Overlord (Stuart Cooper,1975)


Here are a few screen shots from Overlord, a feature film from 1975, made by Kubrick's some-time Director of Photography, Stuart Cooper. The film fuses some pretty staggering archive aerial footage footage of the D-Day landings with some hypnotic, dreamlike acting scenes of a small group of infantry soldiers going through basic training and then heading off to the Normandy beaches with the allied invasion force.  

The images here show the kind of home-spun models used by the commanding officers to illustrate the battlefront and points of attack, and illustrate that when trying to convey geographical information, nothing quite beats a flat surface with a map on it and some added local knowledge.




Today, its seems like 3D printing is taking off in a big way in this this sector with the US military commissioning companies like Solid Terrain Modelling to recreating complex topographies, shorelines, borders, points of attack, etc all in miniature.

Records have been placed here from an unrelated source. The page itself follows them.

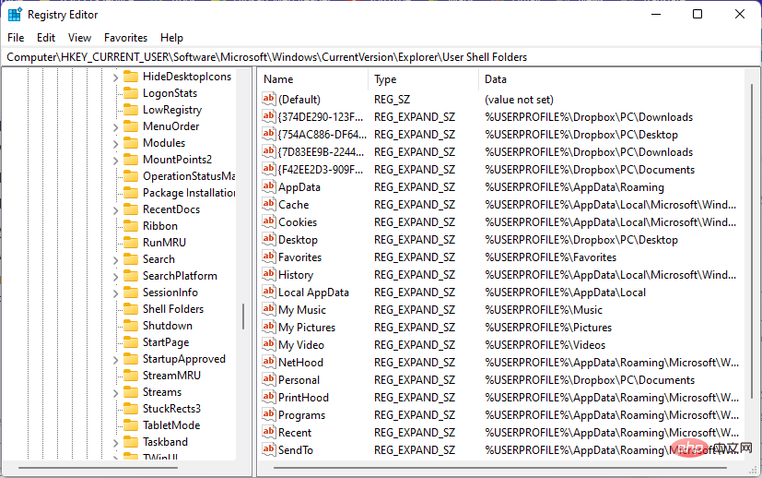Click the value icon next to My Music
Viewport: 762px width, 478px height.
[x=269, y=310]
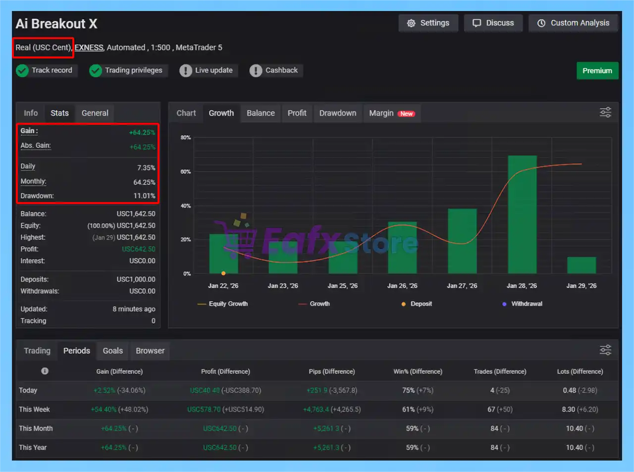The image size is (634, 472).
Task: Click the info icon in Periods table
Action: (45, 371)
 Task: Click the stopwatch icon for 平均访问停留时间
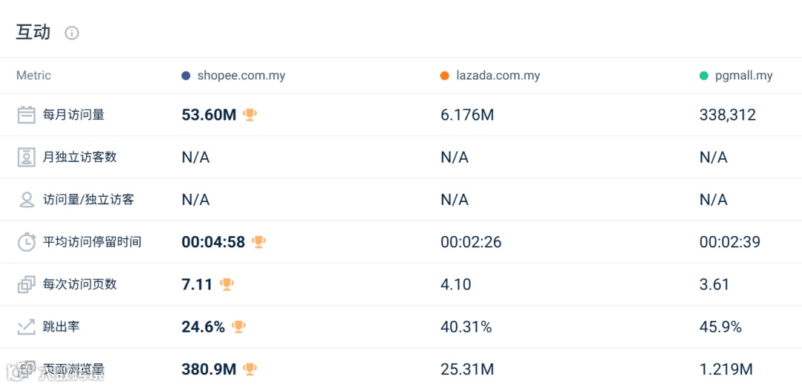point(27,242)
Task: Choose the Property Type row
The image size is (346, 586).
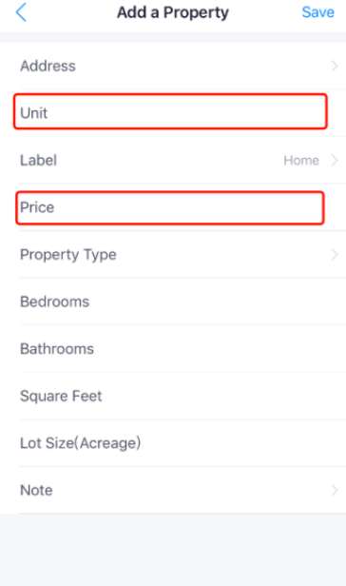Action: click(x=173, y=255)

 The extension of maps into three dimensions is not a new concept but it illustrates a kind of leaching of real-world geographies (ie, the third dimension...) into its own pictorial/graphic representation. My current work (in collaboration with Newcastle University) looks at how we might represent invisible airspaces and danger areas in the landscape, but alternatively it might also be possible to possible to represent weather systems, electromagnetic signal distributions, hidden infrastructure and even statistical information as extensions of local geographies.

There is also the question of art. I'm supposed to be making 'artworks' for Newcastle and find it easy to get side-tracked by the purely descriptive. However, I think it is easy to envisage or represent purely imaginative geographies with assemblages of forms that allude to theoretical or abstract concepts - spaces of possibilities.